Fassen Sie den Text zur Analyse in zwei Sätzen zusammen.
---------- TEXT ZUR ANALYSE
Arne Schönbohm (l), Präsident des Bundesamtes für Sicherheit in der Informationstechnik (BSI), stellt zusammen mit Horst Seehofer (CSU), dem Bundesminister für Inneres, Heimat und Bau, den Lagebericht des Bundesamtes für Sicherheit in der Informationstechnik vor.

Foto: dpa/Christoph Soeder

Die Gefahr, von Schadprogrammen im Internet getroffen zu werden, ist „auf hohem Niveau angespannt“, sie ist zudem vielfältiger geworden und wird von den Tätern deutlich professioneller ausgeübt. Auf diese Formel brachte Bundesinnenminister Horst Seehofer (CSU) das aktuelle Lagebild zur IT-Sicherheit in Deutschland. Seit Mitte letzten Jahres hat das Bundesamt für die Sicherheit in der Informationstechnik (BSI) 114 Millionen neue Varianten von Schadsoftware entdeckt. Hacker verfügen damit erstmals über 900 Millionen verschiedene Angriffsprogramme. Besonders tückisch schlage derzeit der Trojaner „Emotet“ zu, den BSI-Präsident Arne Schönbohm als den „König der Schadsoftware“ bezeichnete.
--------------------
---------- ERFASSTE DATEN
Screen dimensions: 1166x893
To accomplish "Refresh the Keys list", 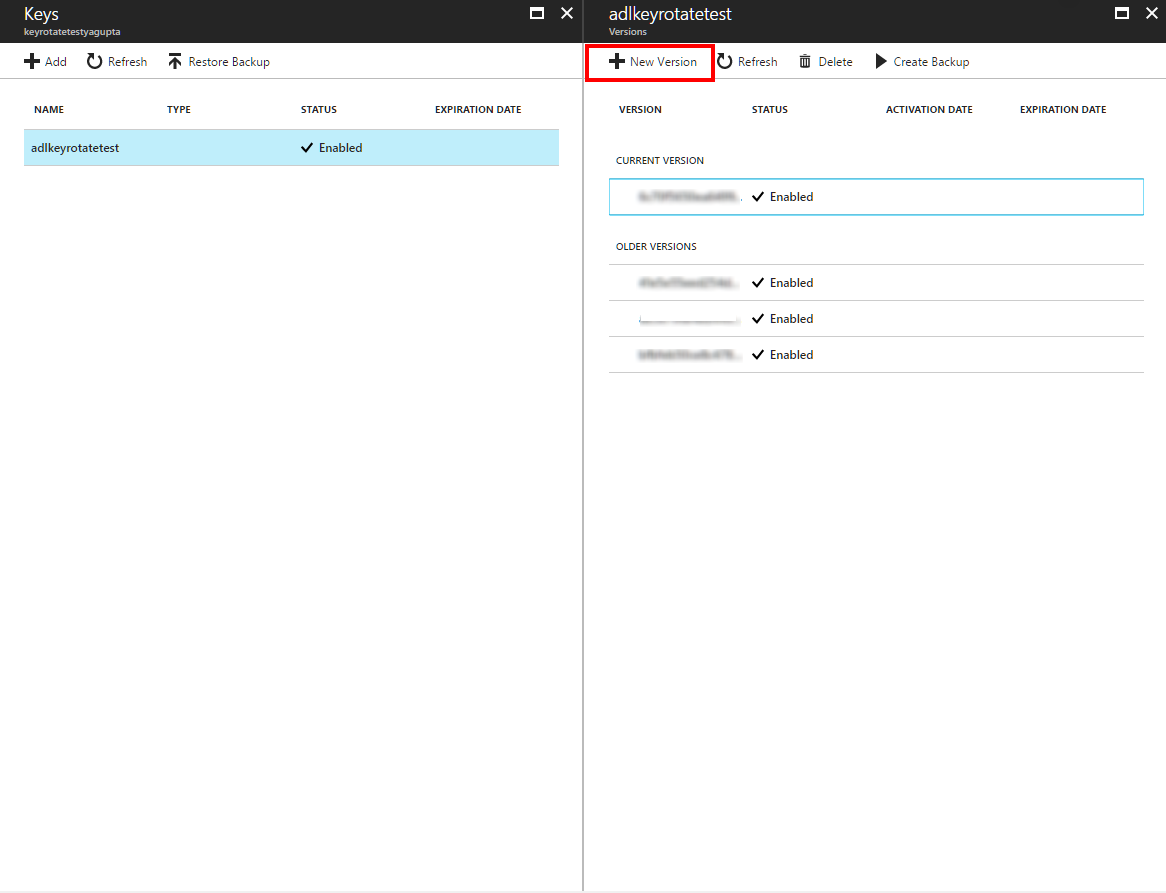I will pyautogui.click(x=116, y=61).
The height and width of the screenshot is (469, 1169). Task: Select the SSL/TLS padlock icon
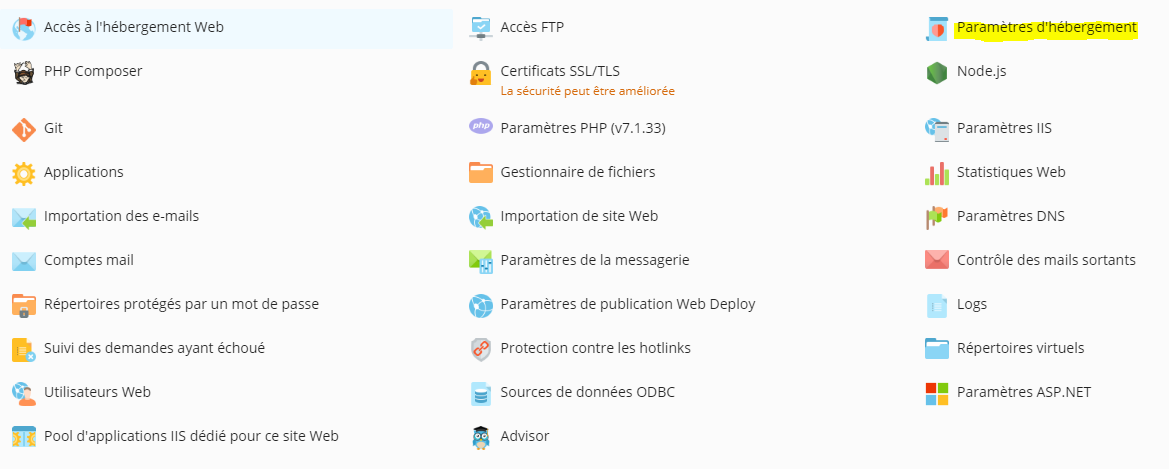coord(480,72)
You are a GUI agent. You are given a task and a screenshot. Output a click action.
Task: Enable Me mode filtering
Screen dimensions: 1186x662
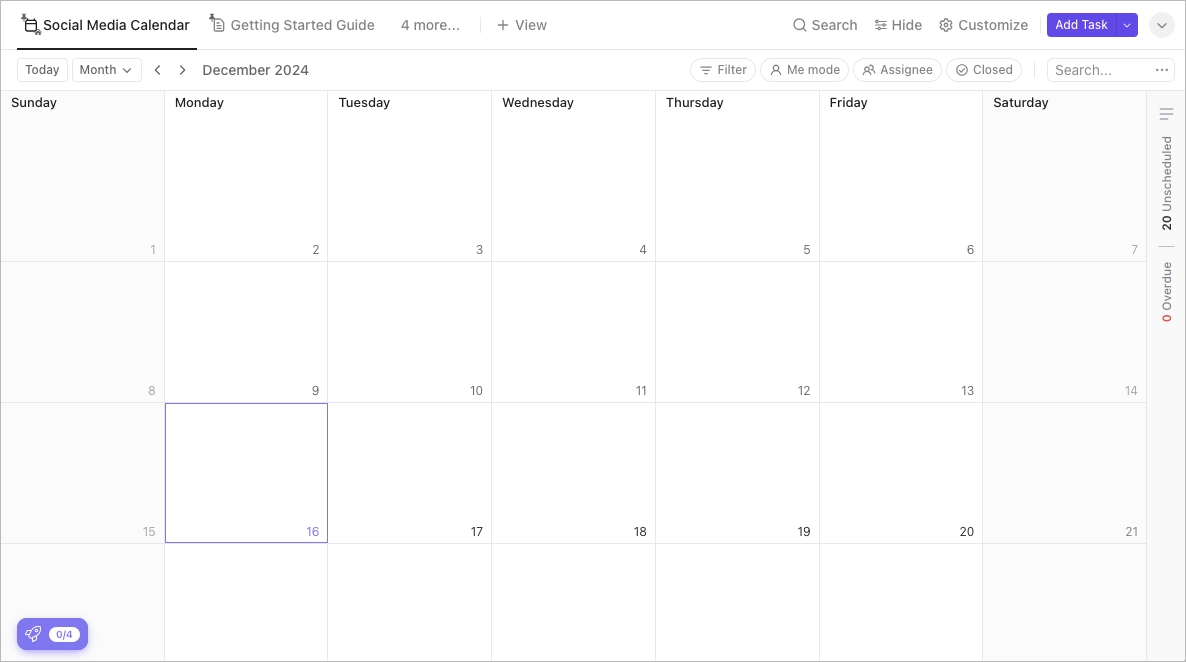803,70
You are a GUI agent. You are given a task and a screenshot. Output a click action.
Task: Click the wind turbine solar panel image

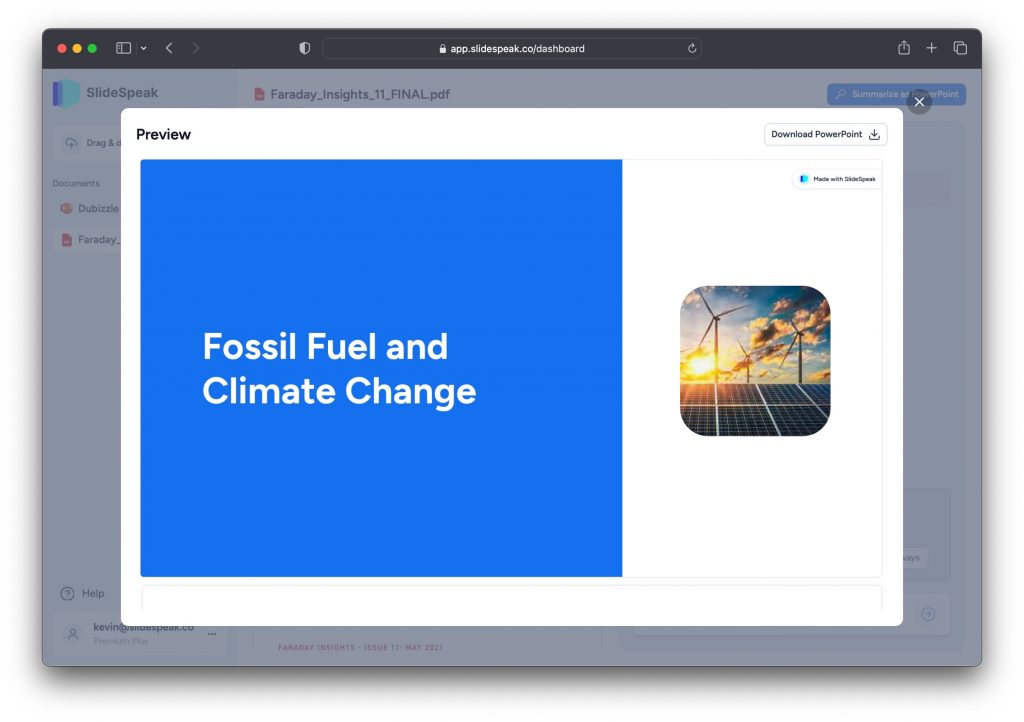tap(755, 361)
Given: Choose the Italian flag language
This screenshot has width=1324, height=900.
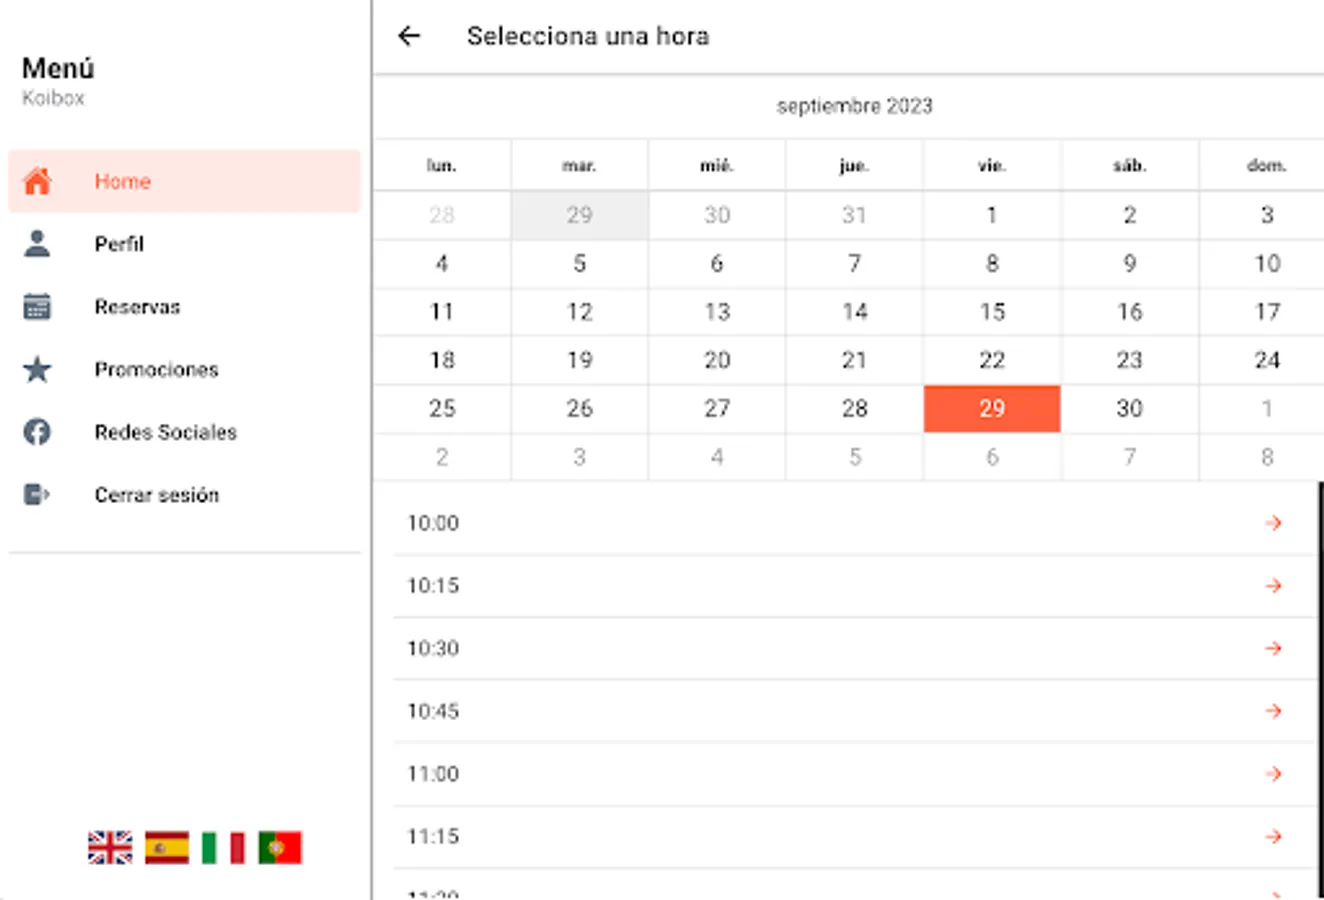Looking at the screenshot, I should 223,848.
--------------------
LÖSUNG:
Laut Bundesinnenminister Horst Seehofer ist die Gefahr durch Schadprogramme im Internet auf hohem Niveau angespannt, vielfältiger geworden und wird von den Tätern deutlich professioneller ausgeübt. Seit Mitte letzten Jahres hat das BSI 114 Millionen neue Varianten von Schadsoftware entdeckt, womit Hacker erstmals über 900 Millionen verschiedene Angriffsprogramme verfügen, und besonders tückisch schlägt derzeit der Trojaner „Emotet“ zu.